(A continuation of the article posted earlier)

Why did painting disappear? And why has it reappeared in such abundance?

One reason is rarely voiced: The postwar rise of New York’s cultural dominion — and its more recent fall — explains a lot of it.

Painting was always said to be “a New York thing.” After World War II, when the New York School bumped the School of Paris off the charts, a few sculptors were present at the coronation. But mostly they were painters — Pollock, De Kooning, Rothko, Kline, Still, Frankenthaler, Guston, Newman, Hartigan and many more.

Back then the bond between Modern painting and New York was intense. Eventually, it swelled to imperial proportions.

The Museum of Modern Art and the Whitney Museum of American Art, initially slow to respond, got on board. The otherwise adroit 1970 history of the New York School by NYU professor Irving Sandler (himself a former painter and gallerist) is titled “The Triumph of American Painting.” It was axiomatic: Masterful American art was painting, and masterful painting meant the New York School. A local event was inflated into a national phenomenon, claiming worldwide stature.

But that was then, and this is now.

The triumph of American painting was actually a thrilling neighborhood affair with great public relations. So was the subsequent skirmish over painting’s death.

These vicissitudes mattered in Manhattan, where the triumphant painters’ watering hole at the Cedar Bar gave way to the anti-painting grim reapers’ club at Max’s Kansas City. But neither posture prevented Gerhard Richter and Sigmar Polke in Germany or Ed Ruscha and James Hayward in L.A.from painting up a storm.

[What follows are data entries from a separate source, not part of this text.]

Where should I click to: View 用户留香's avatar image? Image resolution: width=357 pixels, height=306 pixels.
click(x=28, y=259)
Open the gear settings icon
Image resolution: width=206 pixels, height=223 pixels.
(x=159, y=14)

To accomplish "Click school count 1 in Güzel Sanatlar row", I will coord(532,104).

What actually was dying was not painting but its complement — a provincial enslavement to the primacy of the New York School. As the 21st century approached, surging globalism meant the slow, irreversible erosion of New York as contemporary art’s preeminent center.

First Los Angeles and Cologne, then London and Berlin, lately Beijing and Mumbai joined the party. It turns out the old argument over the freshness-or-obsolescence of colors smeared on canvas was less about painting’s legitimacy — really, how can an artistic medium be illegitimate? — than about shifting centers of power…

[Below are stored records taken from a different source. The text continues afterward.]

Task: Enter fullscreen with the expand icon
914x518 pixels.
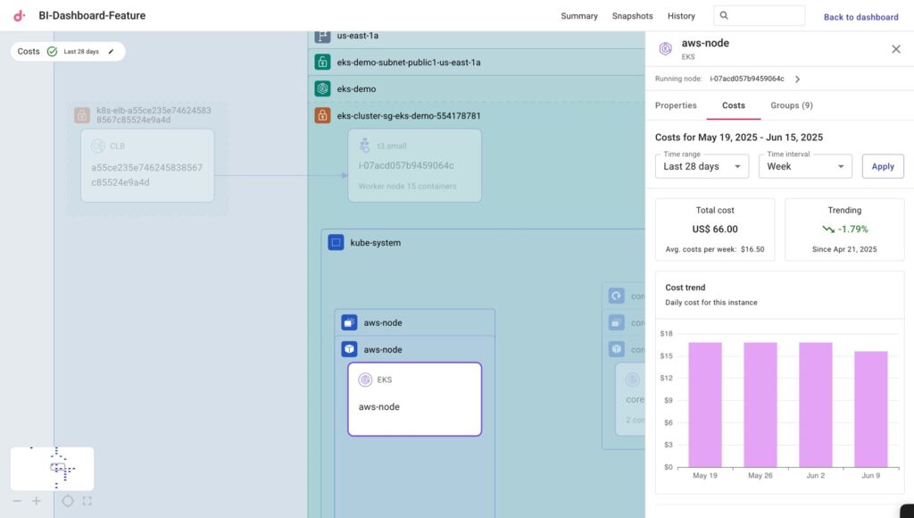Action: (87, 501)
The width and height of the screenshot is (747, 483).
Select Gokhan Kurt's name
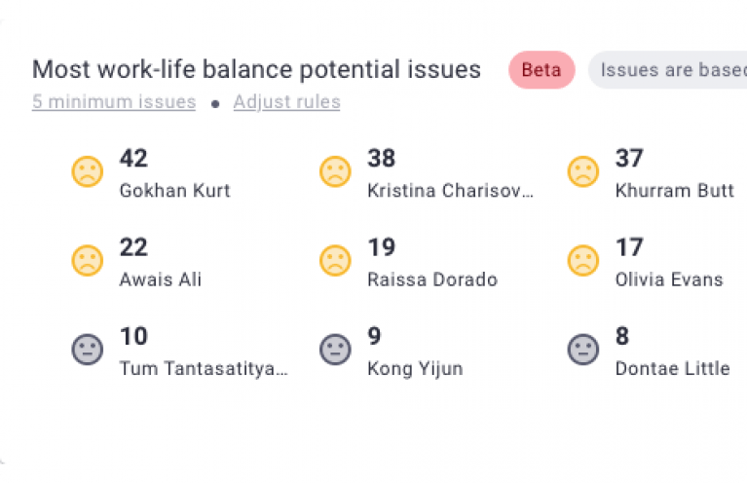pyautogui.click(x=174, y=191)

In fact, I wonder whether the ingrained confusion about painting and assemblage sculpture isn’t itself a legacy of capitulation to the power of the New York School. Starting with assemblage represents the assumption — mistaken, I believe — that 1950s painting is all locked up in the history books. Pimping the primacy of assemblage sculpture offers L.A. art a veneer of independent, maverick style.

But that’s just silly — and redundant too. Painting is by definition maverick.

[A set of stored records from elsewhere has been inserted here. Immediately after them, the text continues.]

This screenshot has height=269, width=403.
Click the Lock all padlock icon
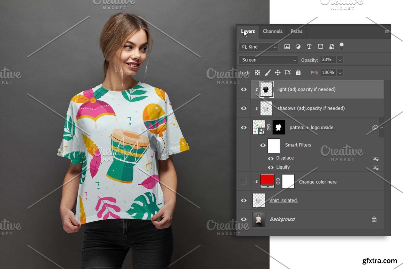298,73
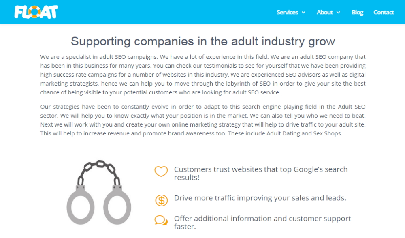Click the drive more traffic text
The width and height of the screenshot is (405, 238).
click(x=260, y=198)
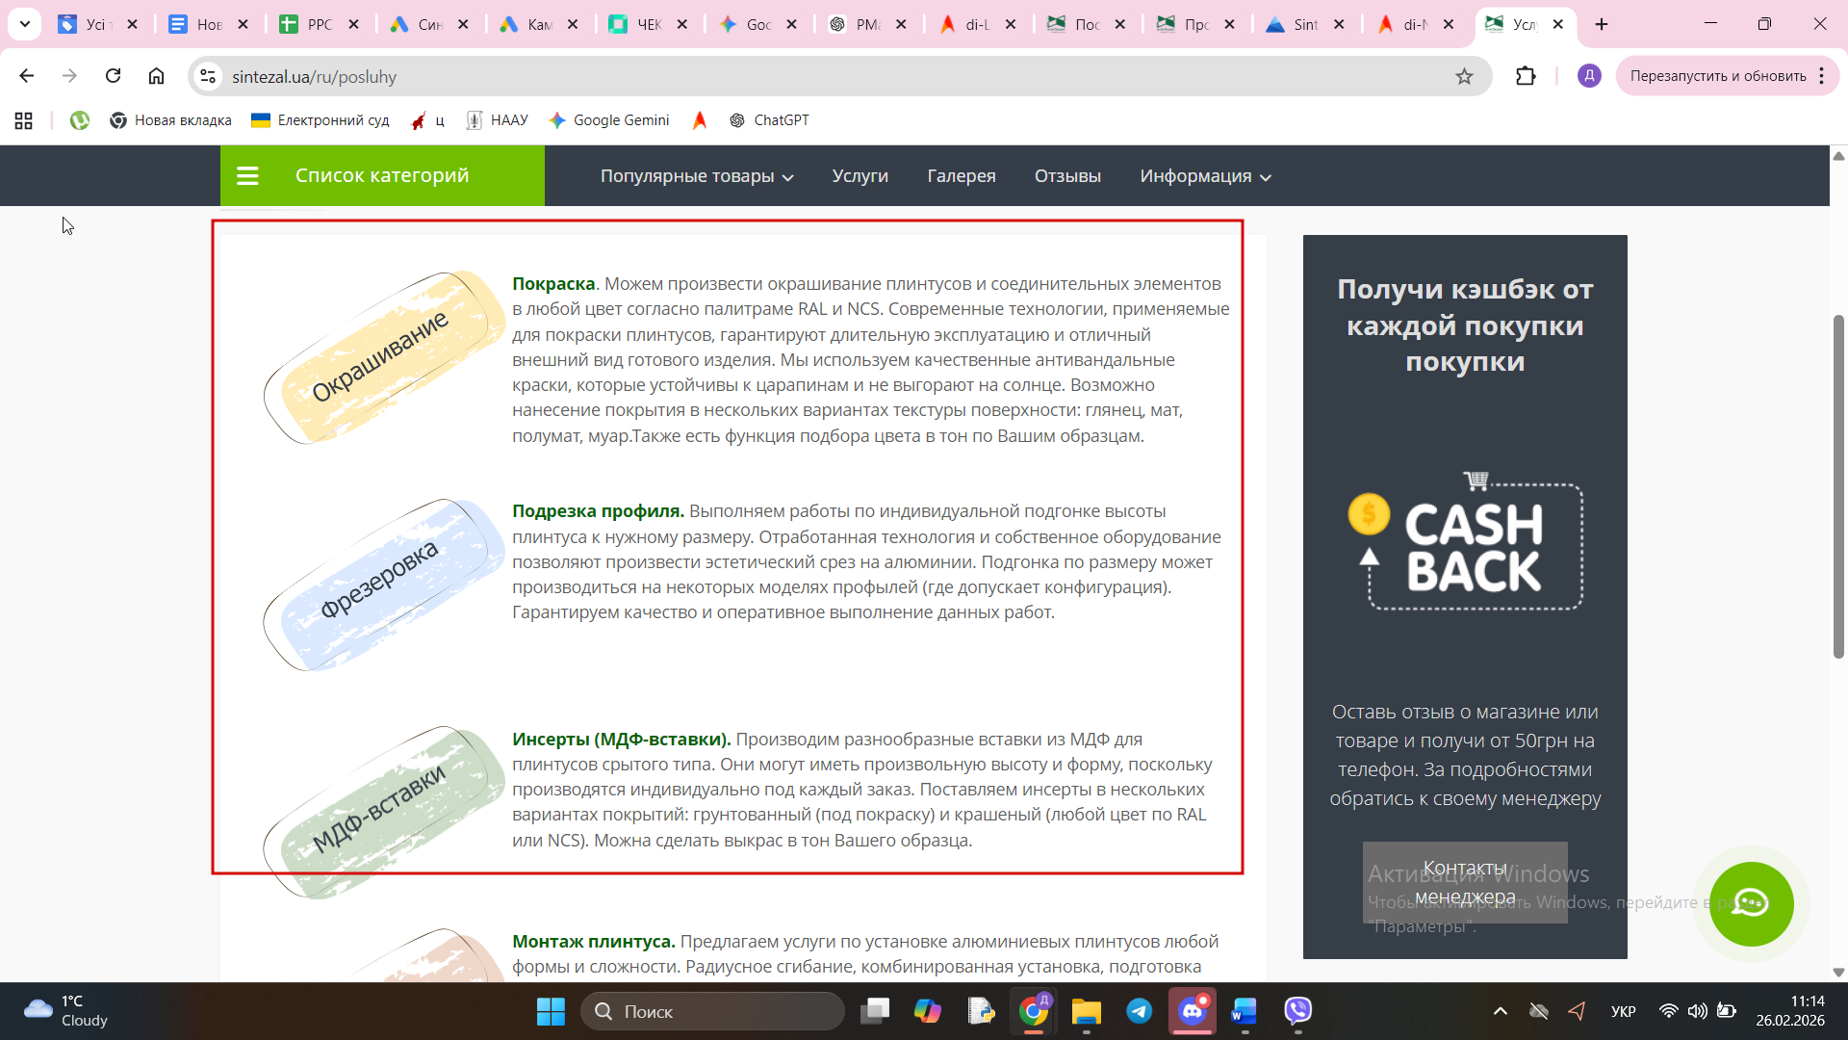
Task: Click the Контакты менеджера button
Action: click(x=1464, y=882)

Painting, unlike most image-making practices in industrial or post-industrial society, is already pretty much a solitary job. Rarely do production assistants, teams of fabricators and collaborators gather in a painter’s studio, as they do for movies at Paramount, TV shows at HBO and at the far-flung art factories established by video artist Bill Viola, sculptor Jeff Koons or installation artist Ann Hamilton. Usually it’s just one person in a room, with a flat plane and some colors, trying to juice the corpse and make it dance.

That’s the real legerdemain facing anyone determined to be a painter, whether the student who asked the original question gets the support of her teachers and peers or not. Painting isn’t dead — or, more precisely, it always has been and always will be. The perpetual trick is to give a painting life.